● **TASK TO COMPLETE**:
Copy out the records below, from the line containing "The width and height of the screenshot is (792, 402)." through the line containing "pos(564,115)", keeping every character as it stands.

══════════

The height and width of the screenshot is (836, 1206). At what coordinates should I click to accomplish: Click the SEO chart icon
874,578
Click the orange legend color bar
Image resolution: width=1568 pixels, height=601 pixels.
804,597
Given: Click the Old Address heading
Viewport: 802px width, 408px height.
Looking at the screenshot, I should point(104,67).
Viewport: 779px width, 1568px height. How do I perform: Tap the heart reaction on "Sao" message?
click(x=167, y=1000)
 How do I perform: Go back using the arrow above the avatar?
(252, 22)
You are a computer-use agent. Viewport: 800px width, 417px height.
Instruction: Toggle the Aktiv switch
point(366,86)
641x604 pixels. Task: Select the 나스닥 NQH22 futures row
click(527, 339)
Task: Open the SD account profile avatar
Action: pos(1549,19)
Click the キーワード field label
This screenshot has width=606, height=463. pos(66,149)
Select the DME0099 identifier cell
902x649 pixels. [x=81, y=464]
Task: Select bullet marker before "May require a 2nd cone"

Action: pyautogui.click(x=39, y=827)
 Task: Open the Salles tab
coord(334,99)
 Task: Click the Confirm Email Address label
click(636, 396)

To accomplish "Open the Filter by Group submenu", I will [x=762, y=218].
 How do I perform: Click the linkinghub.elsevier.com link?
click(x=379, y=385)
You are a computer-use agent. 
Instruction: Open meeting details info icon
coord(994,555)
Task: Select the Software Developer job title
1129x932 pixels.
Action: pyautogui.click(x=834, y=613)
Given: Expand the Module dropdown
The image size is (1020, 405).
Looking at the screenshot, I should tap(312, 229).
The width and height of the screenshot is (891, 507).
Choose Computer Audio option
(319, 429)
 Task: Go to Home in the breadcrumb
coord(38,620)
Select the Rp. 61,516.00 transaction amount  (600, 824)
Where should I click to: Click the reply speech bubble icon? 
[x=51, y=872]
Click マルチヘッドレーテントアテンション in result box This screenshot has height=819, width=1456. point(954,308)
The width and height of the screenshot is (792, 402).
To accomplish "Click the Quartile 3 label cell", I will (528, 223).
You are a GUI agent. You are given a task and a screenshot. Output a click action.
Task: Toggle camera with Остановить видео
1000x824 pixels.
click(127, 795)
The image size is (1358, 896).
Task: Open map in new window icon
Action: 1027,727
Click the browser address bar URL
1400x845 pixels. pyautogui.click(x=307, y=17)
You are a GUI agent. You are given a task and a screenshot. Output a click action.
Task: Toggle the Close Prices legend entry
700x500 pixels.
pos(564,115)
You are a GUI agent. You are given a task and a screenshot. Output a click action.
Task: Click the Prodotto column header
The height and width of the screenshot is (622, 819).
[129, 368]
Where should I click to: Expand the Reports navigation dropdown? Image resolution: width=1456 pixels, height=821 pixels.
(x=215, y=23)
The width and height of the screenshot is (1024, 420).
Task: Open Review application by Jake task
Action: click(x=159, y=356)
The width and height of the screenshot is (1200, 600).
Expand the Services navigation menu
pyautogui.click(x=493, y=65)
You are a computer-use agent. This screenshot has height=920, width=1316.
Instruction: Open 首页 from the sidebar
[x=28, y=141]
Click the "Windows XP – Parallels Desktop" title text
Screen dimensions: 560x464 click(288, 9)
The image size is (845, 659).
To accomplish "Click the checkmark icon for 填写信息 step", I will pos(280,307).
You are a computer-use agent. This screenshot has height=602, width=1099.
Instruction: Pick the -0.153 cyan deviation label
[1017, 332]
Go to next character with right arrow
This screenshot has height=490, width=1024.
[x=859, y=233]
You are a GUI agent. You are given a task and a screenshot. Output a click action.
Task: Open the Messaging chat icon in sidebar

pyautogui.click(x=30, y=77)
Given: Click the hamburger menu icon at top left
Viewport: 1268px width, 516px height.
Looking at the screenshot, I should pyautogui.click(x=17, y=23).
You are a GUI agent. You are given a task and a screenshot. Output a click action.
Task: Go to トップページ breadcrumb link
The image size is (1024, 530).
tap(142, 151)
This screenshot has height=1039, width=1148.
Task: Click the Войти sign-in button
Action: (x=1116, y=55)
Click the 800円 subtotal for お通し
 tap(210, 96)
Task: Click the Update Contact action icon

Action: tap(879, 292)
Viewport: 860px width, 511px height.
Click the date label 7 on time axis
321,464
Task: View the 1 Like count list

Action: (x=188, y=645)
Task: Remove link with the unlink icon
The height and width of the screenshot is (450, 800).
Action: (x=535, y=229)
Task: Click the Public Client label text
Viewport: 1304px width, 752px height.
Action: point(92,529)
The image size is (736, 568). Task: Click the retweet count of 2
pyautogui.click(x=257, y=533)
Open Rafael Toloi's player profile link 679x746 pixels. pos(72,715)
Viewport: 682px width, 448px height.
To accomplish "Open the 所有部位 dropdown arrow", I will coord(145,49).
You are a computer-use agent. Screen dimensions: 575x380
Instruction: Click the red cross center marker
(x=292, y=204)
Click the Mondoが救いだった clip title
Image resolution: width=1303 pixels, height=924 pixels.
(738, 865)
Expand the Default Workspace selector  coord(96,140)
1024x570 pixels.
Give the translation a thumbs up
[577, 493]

══════════

● **WRITTEN RESPONSE**:
The width and height of the screenshot is (792, 402).
To accomplish "Click the Quartile 3 label cell", I will (528, 223).
You are a GUI agent. You are given a task and a screenshot. Output a click action.
Task: Toggle camera with Остановить видео
1000x824 pixels.
click(127, 795)
The image size is (1358, 896).
Task: Open map in new window icon
Action: 1027,727
Click the browser address bar URL
1400x845 pixels. pyautogui.click(x=307, y=17)
You are a GUI agent. You are given a task and a screenshot. Output a click action.
Task: Toggle the Close Prices legend entry
700x500 pixels.
pos(564,115)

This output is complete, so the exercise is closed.